A model for stress-controlled pipe growth

The rock mechanics theory for deformation of underground mining excavations under high stress conditions can be used to explain the growth and geometry of volcanic pipes. In an underground excavation stress concentrates greatest on the sides of an excavation perpendicular to the principal vector of compression. If the stress is high enough fractures will develop causing scaling of the tunnel sidewalls and tunnel growth perpendicular to the principal vector of compression. Pre-existing structures aid the physical mechanisms of pipe growth such as gravitational collapse, explosive fragmentation and turbulent erosion; and by reducing the strength of the rock mass should also aid stress-induced scaling. Universal Distinct Element Code numerical modelling demonstrated in this study reproduces the stress conditions around a circular pipe under uniaxial compression and simulates pipe growth as wedges bounded by failed pre-existing joints form around the pipe and are “assimilated” into the pipe.
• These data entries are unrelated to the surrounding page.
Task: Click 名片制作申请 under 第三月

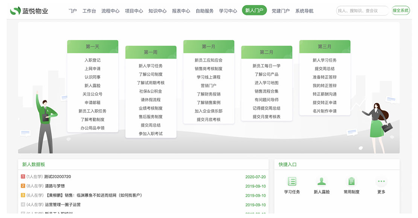Action: [x=325, y=111]
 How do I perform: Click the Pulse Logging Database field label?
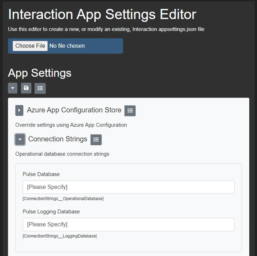click(x=51, y=212)
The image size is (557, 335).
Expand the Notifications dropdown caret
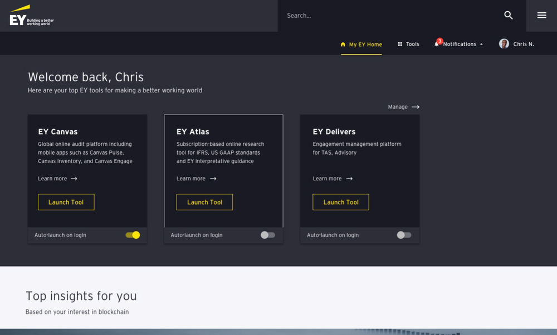(481, 45)
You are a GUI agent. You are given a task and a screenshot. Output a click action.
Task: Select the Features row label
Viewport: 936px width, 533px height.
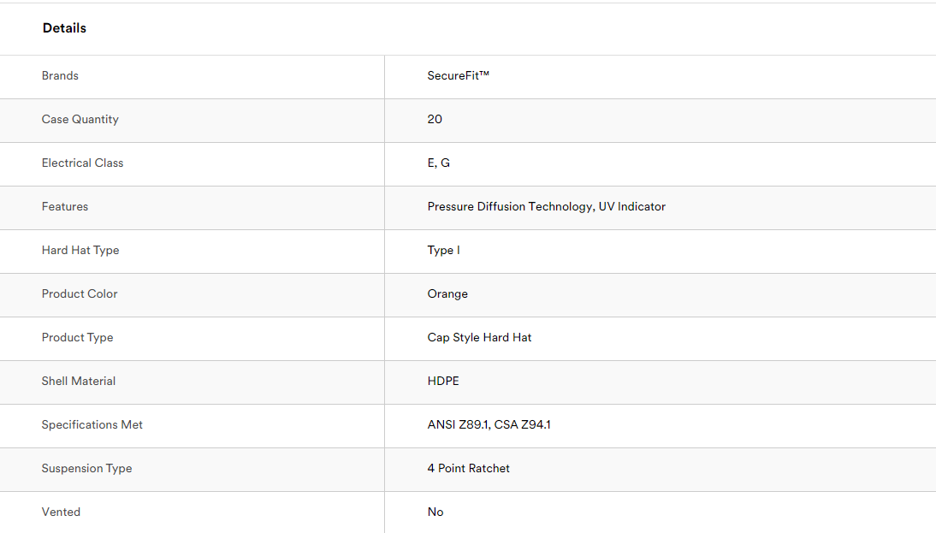pos(64,206)
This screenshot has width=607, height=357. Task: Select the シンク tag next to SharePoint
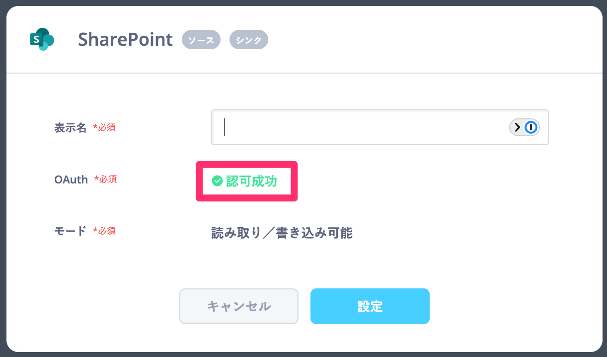[x=248, y=39]
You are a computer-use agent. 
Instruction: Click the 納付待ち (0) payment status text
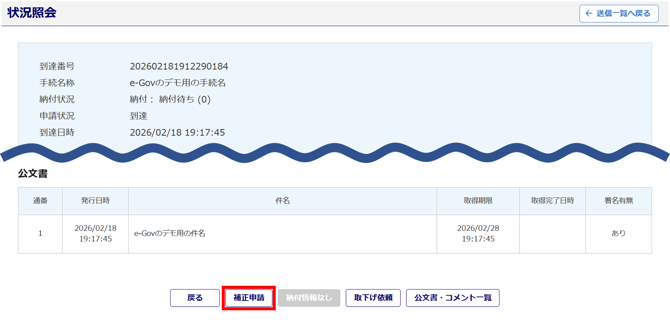(185, 99)
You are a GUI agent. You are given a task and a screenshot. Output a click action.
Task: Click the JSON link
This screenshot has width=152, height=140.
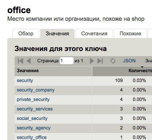pyautogui.click(x=129, y=61)
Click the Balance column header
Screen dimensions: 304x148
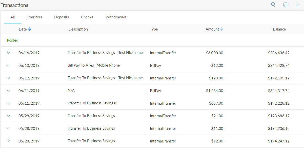279,29
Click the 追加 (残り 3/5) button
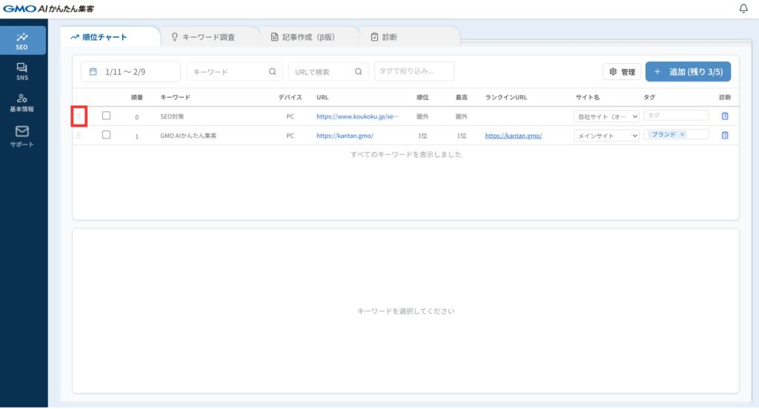The width and height of the screenshot is (759, 409). point(688,72)
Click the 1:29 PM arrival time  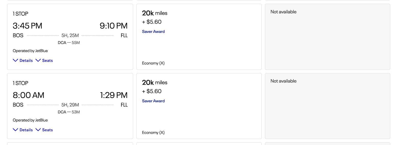[114, 95]
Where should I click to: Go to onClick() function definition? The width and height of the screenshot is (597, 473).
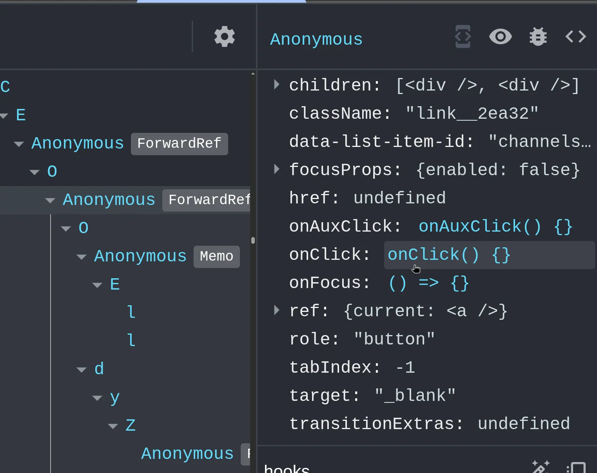pyautogui.click(x=449, y=255)
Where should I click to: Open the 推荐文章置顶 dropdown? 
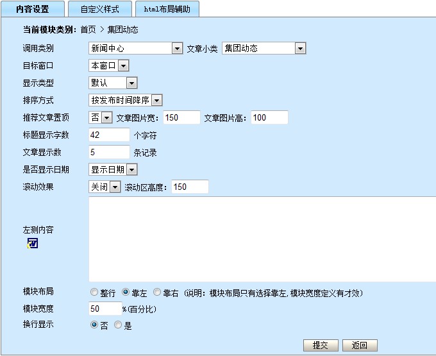[x=101, y=117]
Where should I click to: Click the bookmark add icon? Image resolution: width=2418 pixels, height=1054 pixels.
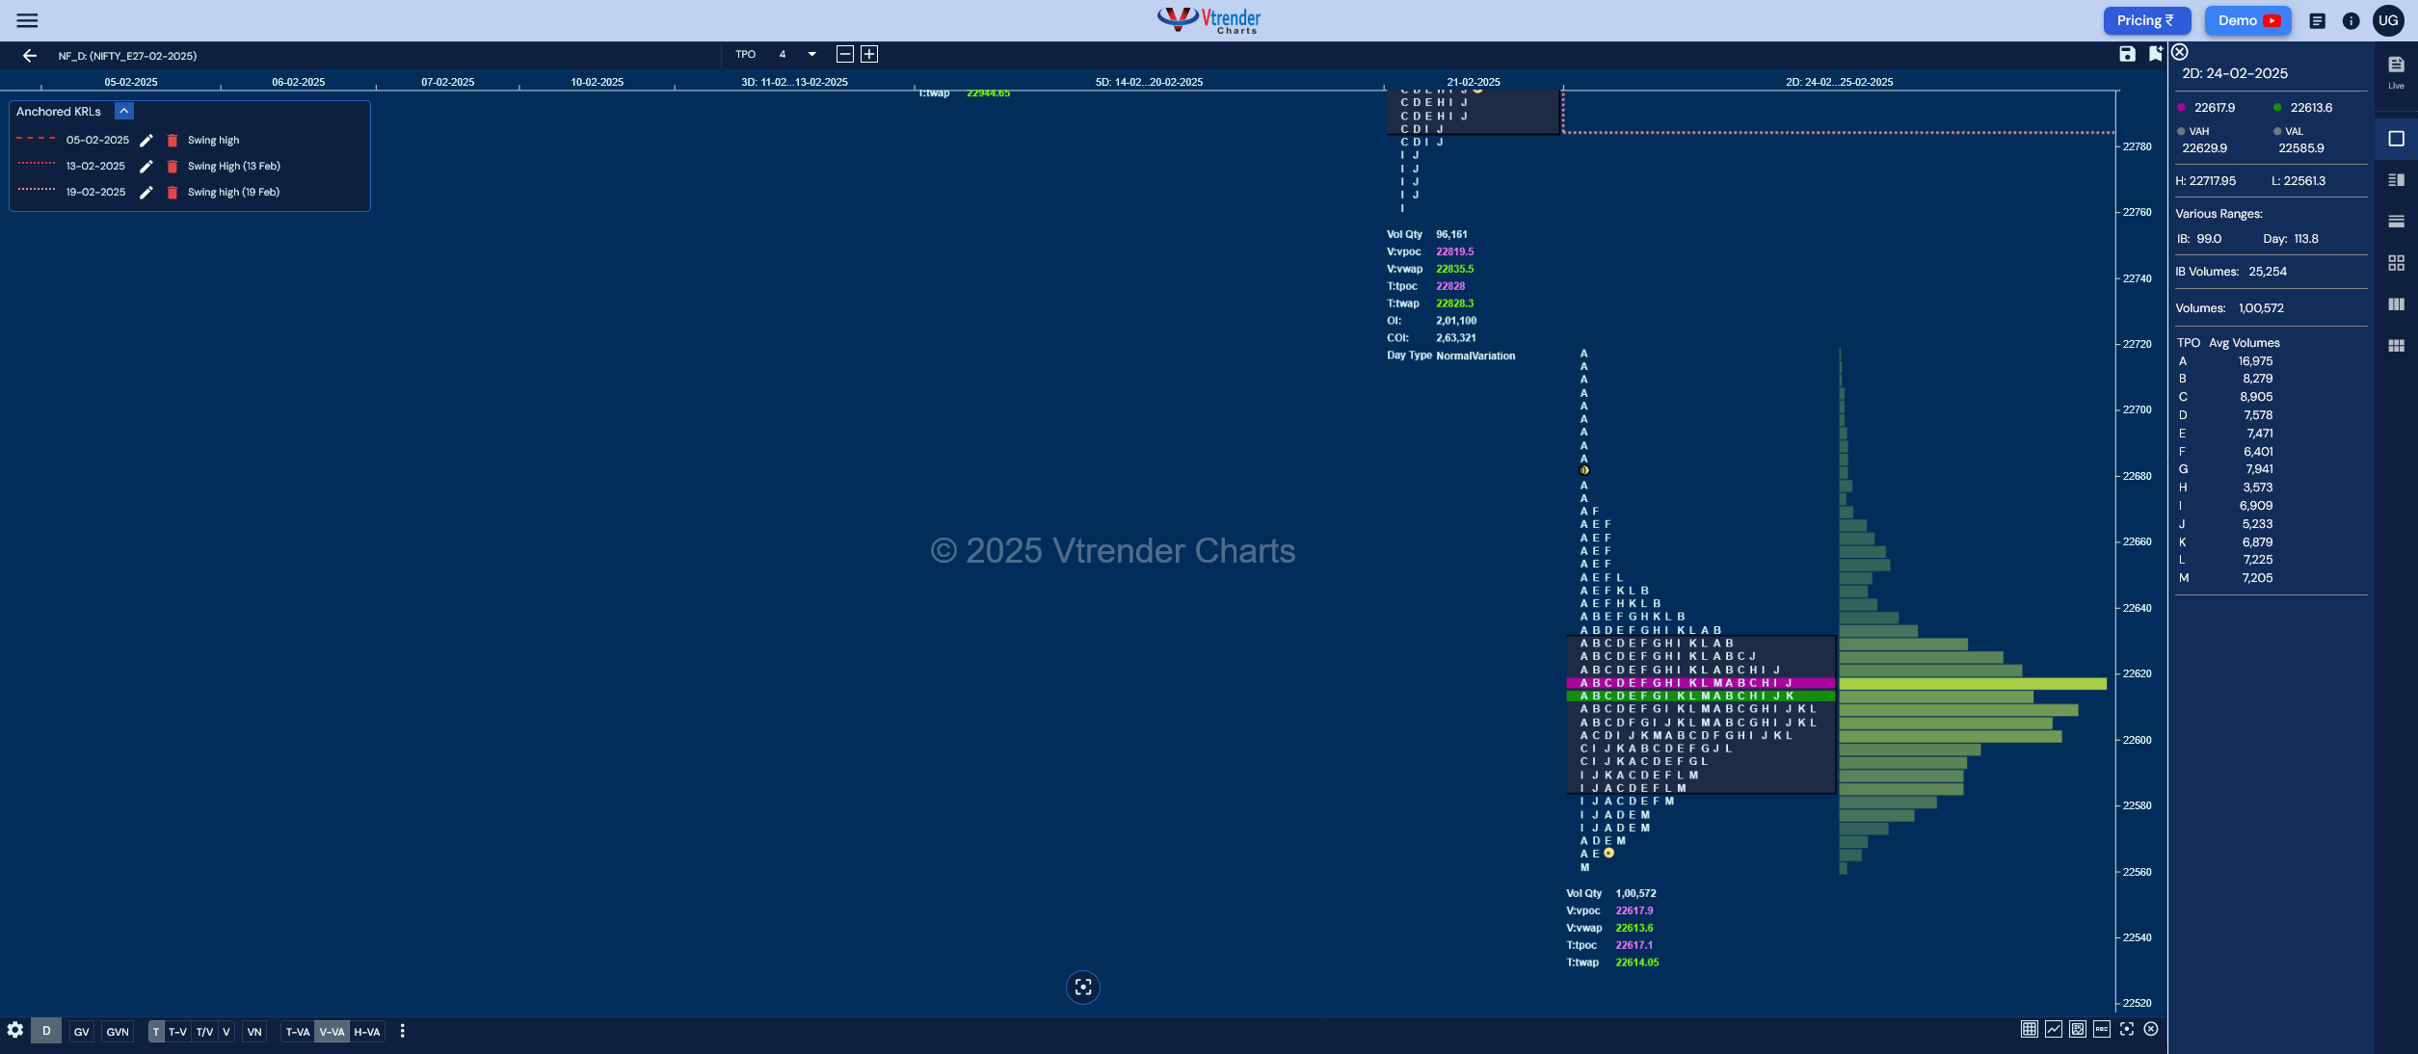pyautogui.click(x=2155, y=54)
The results show how a volcanic pipe will tend to grow perpendicular to the principal vector of compression if the internal magma pressure is low or absent. The orientations of the pre-existing joints affect the exact direction of pipe growth in a predictable manner. Examples from other publications demonstrate that the model is consistent even in extensional tectonic environments. Case studies from kimberlite occurrences in the Limpopo Belt, at Finsch Mine and the Gross Brukkaros Volcanic Complex demonstrate that dykes and magmatic bodies of kimberlite with high overpressures during emplacement normally have geometries trending near parallel to the principal vector of compression. Yet pipes or parts of pipes that underwent strong underpressures during emplacement (often ending up comprising fragmental volcaniclastic infill) have an elongation near perpendicular to the same vector. Thus the stress-induced pipe growth model is demonstrated to be important for some pipes. The study of volcanic pipe and dyke shapes can therefore be used to determine the stress regime at the time of emplacement, and to distinguish between kimberlite occurrences formed at different times within different stress tensors.